-- BEGIN DOCUMENT SEGMENT --

From the Pigeon Loft: The Turning
Here on the west coast there is always a moment at some point in the summer when you feel the change. A breeze contains the hint of a chill. You notice that it’s getting dark a little earlier. It’s a tiny turning point embedded in a still warm summer afternoon. But you know unequivocally that the change is coming.
It’s like that with the ‘Caps these days. While we are watching a steady climb up the table, we are also seeing a reinvention of the squad. Supporters are always calling for new and better talent to come in, and we’re sometimes vocal about the exit of players that – quite frankly – don’t fucking fight on a Saturday.
Today we’re looking at a much different team then the one that cleaned out the dressing room in November last year. All three of our DPs are gone, two permanently and one for the duration of the season. Our backline has been steadily shifting with the full back situation evolving. We have reinvented the midfield and strike force, and even Techera’s form this year has made him a different player. New players are coming in, but the change is now starting to affect the veterans too.
When Paolo Tornaghi left and Stefan Marinović arrived on the heels of a good performance in the Confederations Cup, I felt the turn, the chill on the breeze.
What is so important about a switch of our backup goalkeepers that makes this a weak signal of something else? Partly it was down to Tornaghi’s departure message to the supporters. “Make whoever is wearing your colours on the field and in the offices more accountable to you.” It was a message overlaid on a photo of him walking purposely towards the empty Southside.
That got my attention, let me tell you.
Right afterwards, on an away match to New England, David Ousted and Jordan Harvey were dropped. Marinović and Marcel DeJong got the start. There was some confusion in the supporter ranks around Doc Morgan’s on Bowen island, where 30 of us were gathered to watch the match, but the penny was dropping. Both are on the last years of their contracts, both are no doubt thinking about their futures. Harvey didn’t even make the trip, for the first time in probably six years. Were they “rested” or were they benched?
Teams evolve and change, and it’s hard to see the biggest servants of the club begin an exit process. The Pigeon Casuals love Harvey and Ousted. We’ve recently given them scarves and two sticks to honour their service to the team and what they stand for: hard working, responsible, and always willing to hold themselves and others accountable. They play and lead anyway, to paraphrase one of our slogans.

-- END DOCUMENT SEGMENT --
-- BEGIN RECORDS --

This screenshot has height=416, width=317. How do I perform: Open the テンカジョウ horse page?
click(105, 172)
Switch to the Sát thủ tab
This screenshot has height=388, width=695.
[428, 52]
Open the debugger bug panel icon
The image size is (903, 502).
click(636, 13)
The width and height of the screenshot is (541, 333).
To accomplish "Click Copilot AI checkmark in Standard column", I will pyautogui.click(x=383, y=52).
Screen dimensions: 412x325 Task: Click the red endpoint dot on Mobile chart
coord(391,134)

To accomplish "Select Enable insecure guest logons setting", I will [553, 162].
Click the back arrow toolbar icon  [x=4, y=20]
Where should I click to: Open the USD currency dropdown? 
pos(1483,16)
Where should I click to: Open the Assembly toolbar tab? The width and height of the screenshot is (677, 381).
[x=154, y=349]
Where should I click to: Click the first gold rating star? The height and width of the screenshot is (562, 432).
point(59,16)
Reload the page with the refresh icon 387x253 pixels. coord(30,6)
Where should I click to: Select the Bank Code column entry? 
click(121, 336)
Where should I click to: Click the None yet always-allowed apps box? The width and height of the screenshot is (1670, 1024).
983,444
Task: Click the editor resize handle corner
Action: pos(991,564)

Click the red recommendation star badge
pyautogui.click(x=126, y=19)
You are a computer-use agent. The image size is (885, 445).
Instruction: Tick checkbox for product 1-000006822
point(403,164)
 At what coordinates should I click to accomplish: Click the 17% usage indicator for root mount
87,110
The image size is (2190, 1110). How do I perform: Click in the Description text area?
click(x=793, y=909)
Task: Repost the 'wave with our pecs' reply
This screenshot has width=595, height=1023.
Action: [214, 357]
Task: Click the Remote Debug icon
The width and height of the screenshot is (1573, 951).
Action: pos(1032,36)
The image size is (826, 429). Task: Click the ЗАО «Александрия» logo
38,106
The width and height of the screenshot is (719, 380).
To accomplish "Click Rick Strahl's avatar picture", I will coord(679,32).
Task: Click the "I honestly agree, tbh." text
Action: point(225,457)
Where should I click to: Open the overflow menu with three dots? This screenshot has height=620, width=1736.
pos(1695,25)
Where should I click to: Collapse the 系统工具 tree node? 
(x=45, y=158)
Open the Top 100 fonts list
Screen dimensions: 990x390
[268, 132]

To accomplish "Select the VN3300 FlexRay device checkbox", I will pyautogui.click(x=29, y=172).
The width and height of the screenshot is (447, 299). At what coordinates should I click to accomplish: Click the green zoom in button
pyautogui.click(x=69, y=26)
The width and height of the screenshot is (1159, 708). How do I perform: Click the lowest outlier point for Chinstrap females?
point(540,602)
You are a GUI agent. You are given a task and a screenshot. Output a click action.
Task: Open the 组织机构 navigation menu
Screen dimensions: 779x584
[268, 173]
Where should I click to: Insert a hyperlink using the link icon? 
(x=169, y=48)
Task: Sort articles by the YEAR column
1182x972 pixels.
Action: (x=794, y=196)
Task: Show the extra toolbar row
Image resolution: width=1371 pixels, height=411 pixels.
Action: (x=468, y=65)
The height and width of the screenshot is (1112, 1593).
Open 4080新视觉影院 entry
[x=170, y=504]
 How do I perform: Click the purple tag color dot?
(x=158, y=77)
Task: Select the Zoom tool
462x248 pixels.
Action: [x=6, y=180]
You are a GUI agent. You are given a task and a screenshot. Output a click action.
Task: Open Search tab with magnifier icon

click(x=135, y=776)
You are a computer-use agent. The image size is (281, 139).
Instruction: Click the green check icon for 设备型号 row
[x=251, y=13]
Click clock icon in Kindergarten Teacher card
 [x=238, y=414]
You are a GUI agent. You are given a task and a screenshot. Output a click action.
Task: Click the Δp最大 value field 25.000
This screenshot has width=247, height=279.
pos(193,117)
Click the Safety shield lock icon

-- END RECORDS --

#### AIM
Write the next part of the Pigeon Loft column on the Whitecaps' changing squad, picking up after its last sentence. Nothing in the rows is needed here.

#### EXERCISE RESULT
By next March this team will have come through a massive transition, probably the biggest one in its MLS history, since we settled into the side we became after the chaos of 2011. What is demanded of us now is that we actively hold the coach and the front office to account for how this change goes. The team has a tendency to penny pinch, favour certain players over others, and tries to extract high value from low cost decisions. Not chartering last week to Orlando was a case in point. The front office might crow about how well that decision worked out, but there are dozens of others that have failed, including this that resulted in staff and players and long time supporters leaving.
We are experiencing a strange mid-summer upswing at the moment. If we play our cards right we may have some momentum going into this off season. Regardless, this may well be the moment we’ve all been waiting for. The club is already indicating that this is not an incremental change. Long time talent is leaving, and who knows how deep that will go into the coaching and administrative side of things.
My guess is that our front office will remain unchanged but that below that level anything might happen. It will be up to us to demand that the decisions taken from now on do not bungle this opportunity, resulting in us further falling behind the MLS evolution curve. Instead, we should be setting our sights on leapfrogging our rivals because another transition wasted will mire the club in the bottom of the league for years to come and the knock on effects will set loose a steady stream of negativity that will erode much of what we have left.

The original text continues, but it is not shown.